You will find that most fiberglass cracks are caused by stress. Stress cracks are usually in the gel coat below the fiberglass.
If there is a gap or if the gel coat is not sturdy a stress crack can occur. Usually weakness in the gel coat can occur during the manufacturing process and nowadays the gel is laid very thinly they say because of weight issues.
Ray used to make boats etc out of Fibreglass but they dont do it now like the old craftsman did in his day. :wink:


----------



## duds

the dealer has now examined the roof cracking and told me it is due to impact damage and nothing to do with manufacture so myself have to pay for new gel coat to be applied.

At least they are ordering new chrome strips to the locker doors which are coming off and new strips to the ceiling wallpaper whcih has peelled off twice after repair. The hole in the concertina blind is being renewed but not under warranty but by dealer ex gratia to keep my goodwill. The plastic air vent to the exterior of the Dometic fridge has just fallen off and a new part being ordered. I am told to expect faults and minor problems with a new vehicle as it settles in !! 

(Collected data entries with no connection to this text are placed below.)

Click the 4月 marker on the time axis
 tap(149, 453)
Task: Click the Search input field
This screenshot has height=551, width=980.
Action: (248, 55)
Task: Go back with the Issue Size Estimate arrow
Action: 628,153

At least dealer knows I am a lawyer and they want to avoid appearing in court


----------



## Pedros

best of luck as u say at least they know what u can do in return to them if they don't do anything that is strictly down to themselves


----------



## duds

I have now discovered more GRP cracks and blisters to the roof on my 4 month old Broadway EK van and suggest that any members who have bought new coachbuilt vans this year or last year from Autosleepers check their roofs asap to discover what is happening to the material covering the exterior rooflines. My problems have been a disgrace to Autosleepers quality and I continue to have warranty claims to make. I am fed up with it all and the inconvenience.


----------